Required action: Only the lines from the one containing "Answer Song (1052, 587)" through the one containing "Home (152, 212)" should be printed, exactly as they appear below, with both ends included.

****************

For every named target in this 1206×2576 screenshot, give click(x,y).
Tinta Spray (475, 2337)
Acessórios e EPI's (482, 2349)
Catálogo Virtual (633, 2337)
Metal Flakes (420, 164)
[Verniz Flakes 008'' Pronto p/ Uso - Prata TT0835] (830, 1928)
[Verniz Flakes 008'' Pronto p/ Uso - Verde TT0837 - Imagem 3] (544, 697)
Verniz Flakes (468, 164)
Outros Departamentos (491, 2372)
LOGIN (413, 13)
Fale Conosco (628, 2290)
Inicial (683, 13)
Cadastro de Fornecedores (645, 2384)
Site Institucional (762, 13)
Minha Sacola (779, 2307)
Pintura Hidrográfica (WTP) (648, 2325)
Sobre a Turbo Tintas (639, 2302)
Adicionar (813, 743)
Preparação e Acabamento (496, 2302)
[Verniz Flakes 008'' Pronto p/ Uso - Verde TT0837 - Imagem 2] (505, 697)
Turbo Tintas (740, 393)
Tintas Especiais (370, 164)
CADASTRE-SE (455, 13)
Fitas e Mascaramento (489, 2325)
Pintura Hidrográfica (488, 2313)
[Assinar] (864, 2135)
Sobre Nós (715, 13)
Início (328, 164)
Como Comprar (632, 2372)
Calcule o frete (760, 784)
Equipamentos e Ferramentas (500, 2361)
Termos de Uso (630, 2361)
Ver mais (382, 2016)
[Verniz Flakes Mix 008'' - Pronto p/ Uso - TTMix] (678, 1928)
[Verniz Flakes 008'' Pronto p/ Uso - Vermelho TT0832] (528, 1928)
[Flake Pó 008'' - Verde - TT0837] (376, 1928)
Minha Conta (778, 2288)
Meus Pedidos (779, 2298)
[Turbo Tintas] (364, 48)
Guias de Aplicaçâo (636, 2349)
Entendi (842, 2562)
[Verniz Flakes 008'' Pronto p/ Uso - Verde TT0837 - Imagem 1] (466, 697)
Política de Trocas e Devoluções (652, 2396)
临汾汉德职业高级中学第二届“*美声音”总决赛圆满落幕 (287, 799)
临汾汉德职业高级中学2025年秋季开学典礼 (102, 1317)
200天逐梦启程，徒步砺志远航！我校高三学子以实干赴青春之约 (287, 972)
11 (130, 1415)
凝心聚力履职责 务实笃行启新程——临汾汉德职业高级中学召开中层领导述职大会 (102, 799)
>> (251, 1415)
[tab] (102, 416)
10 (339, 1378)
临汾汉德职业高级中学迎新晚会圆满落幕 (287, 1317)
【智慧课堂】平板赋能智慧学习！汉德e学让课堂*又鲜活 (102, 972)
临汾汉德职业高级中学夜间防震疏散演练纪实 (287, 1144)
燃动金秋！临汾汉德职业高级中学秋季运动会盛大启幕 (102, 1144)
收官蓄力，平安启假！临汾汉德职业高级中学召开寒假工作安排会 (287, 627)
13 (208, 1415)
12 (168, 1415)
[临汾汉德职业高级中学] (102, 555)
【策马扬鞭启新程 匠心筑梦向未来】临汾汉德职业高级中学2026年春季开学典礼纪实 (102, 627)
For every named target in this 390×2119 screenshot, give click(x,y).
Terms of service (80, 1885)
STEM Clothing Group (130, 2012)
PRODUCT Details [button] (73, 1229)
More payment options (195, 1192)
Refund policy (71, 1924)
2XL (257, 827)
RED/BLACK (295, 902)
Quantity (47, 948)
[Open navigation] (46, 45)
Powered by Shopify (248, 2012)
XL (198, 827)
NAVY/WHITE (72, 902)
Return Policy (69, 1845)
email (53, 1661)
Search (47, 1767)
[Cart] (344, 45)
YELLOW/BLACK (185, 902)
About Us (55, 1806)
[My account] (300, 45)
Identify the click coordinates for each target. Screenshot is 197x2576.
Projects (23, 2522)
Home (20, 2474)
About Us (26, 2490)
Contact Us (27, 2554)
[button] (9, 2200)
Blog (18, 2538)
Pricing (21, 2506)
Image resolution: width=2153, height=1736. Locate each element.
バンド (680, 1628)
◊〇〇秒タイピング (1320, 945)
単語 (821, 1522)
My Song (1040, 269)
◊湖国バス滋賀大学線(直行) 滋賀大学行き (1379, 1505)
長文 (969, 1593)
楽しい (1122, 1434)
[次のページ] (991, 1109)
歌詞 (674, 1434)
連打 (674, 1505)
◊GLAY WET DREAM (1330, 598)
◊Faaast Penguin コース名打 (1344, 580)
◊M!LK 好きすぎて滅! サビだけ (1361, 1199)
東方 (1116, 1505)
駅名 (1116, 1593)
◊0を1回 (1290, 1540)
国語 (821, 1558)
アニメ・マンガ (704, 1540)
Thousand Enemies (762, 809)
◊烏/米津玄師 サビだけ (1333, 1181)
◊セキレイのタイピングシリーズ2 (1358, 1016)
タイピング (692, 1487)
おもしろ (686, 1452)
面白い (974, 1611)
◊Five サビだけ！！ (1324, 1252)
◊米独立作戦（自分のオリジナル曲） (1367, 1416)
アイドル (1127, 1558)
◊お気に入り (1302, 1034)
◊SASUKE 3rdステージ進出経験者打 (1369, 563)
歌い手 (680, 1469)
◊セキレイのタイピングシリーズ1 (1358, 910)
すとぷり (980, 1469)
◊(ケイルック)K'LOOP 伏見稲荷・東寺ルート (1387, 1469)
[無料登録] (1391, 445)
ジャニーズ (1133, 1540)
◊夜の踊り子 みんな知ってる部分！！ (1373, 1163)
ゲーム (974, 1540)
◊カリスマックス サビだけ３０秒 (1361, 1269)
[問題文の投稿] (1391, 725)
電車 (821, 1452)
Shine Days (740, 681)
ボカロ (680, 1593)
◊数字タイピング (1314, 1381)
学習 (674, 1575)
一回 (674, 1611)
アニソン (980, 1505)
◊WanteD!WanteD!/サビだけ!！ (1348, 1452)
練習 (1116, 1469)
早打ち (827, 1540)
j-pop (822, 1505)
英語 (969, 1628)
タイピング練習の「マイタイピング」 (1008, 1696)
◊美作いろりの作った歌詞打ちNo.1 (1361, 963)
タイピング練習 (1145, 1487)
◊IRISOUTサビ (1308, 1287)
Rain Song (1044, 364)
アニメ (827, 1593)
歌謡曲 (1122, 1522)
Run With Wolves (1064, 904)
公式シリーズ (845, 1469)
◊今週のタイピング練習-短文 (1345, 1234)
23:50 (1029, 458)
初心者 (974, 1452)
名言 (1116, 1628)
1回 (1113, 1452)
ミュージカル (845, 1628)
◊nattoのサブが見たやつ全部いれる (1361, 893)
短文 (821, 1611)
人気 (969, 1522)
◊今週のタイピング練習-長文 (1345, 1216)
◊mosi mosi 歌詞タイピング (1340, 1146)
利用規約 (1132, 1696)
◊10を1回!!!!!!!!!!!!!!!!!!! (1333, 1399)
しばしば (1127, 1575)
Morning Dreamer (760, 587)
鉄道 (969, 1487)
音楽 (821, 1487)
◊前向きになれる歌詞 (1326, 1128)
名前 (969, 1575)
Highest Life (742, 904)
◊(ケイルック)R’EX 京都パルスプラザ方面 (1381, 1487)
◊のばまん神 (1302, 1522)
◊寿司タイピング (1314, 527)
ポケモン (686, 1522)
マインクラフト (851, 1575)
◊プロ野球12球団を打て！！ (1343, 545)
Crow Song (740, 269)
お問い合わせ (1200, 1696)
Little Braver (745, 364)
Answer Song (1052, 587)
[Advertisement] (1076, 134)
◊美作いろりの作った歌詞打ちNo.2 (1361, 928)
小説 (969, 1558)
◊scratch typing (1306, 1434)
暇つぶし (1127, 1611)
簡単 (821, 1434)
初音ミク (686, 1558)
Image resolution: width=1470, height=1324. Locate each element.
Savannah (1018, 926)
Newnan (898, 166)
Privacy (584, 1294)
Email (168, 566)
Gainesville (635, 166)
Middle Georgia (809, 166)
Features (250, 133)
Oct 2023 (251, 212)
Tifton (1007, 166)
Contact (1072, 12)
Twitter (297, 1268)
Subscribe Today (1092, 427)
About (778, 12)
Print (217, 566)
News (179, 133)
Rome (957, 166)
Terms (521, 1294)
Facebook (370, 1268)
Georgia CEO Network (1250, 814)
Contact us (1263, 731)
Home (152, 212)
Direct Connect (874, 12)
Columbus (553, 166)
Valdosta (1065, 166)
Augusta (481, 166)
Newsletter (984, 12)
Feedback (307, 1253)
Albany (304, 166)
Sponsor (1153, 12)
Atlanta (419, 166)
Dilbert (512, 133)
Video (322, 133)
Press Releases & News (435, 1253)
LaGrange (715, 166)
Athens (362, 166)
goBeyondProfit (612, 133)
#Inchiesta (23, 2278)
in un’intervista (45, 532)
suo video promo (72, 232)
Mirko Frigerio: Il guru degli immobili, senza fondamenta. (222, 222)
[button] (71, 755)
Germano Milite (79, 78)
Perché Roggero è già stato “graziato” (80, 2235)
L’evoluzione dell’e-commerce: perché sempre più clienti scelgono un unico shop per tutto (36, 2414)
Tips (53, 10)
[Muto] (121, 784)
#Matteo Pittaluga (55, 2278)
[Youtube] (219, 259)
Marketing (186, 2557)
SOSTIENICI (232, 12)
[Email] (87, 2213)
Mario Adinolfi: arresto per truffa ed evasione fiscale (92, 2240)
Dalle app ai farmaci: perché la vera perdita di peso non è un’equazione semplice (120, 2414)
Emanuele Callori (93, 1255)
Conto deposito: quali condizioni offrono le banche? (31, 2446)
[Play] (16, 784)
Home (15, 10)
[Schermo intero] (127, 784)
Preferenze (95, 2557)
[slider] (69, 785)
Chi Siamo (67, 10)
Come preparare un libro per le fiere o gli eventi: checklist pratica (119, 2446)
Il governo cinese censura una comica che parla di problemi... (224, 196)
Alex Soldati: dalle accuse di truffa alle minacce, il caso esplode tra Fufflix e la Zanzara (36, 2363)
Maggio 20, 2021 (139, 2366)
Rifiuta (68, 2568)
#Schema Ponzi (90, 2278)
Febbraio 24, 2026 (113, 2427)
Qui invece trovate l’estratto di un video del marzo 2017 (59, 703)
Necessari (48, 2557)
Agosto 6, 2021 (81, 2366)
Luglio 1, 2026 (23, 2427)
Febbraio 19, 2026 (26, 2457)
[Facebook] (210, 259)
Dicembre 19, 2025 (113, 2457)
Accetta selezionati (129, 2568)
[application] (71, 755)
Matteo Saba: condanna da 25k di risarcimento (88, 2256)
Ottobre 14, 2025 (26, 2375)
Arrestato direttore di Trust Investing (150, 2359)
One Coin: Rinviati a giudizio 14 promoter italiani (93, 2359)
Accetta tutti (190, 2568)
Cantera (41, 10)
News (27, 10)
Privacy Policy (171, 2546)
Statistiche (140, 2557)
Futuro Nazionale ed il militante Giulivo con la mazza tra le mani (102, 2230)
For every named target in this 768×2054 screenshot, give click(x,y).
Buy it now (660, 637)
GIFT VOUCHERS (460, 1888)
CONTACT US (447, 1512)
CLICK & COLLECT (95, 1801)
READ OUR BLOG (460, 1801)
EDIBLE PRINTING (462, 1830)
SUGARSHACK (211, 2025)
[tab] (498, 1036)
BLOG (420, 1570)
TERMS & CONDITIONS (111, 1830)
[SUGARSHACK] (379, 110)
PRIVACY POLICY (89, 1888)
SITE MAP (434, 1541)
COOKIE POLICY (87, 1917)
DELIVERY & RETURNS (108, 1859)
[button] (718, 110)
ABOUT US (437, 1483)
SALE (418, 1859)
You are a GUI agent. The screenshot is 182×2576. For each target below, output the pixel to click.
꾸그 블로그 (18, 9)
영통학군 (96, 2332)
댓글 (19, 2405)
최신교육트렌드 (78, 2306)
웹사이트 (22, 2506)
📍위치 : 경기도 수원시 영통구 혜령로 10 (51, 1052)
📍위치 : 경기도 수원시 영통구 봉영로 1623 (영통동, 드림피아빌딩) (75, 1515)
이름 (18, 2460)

****************

Problem solution:
Answer Song (1052, 587)
[Advertisement] (1076, 134)
◊美作いろりの作った歌詞打ちNo.2 (1361, 928)
小説 (969, 1558)
◊scratch typing (1306, 1434)
暇つぶし (1127, 1611)
簡単 (821, 1434)
初音ミク (686, 1558)
Image resolution: width=1470, height=1324. Locate each element.
Savannah (1018, 926)
Newnan (898, 166)
Privacy (584, 1294)
Email (168, 566)
Gainesville (635, 166)
Middle Georgia (809, 166)
Features (250, 133)
Oct 2023 (251, 212)
Tifton (1007, 166)
Contact (1072, 12)
Twitter (297, 1268)
Subscribe Today (1092, 427)
About (778, 12)
Print (217, 566)
News (179, 133)
Rome (957, 166)
Terms (521, 1294)
Facebook (370, 1268)
Georgia CEO Network (1250, 814)
Contact us (1263, 731)
Home (152, 212)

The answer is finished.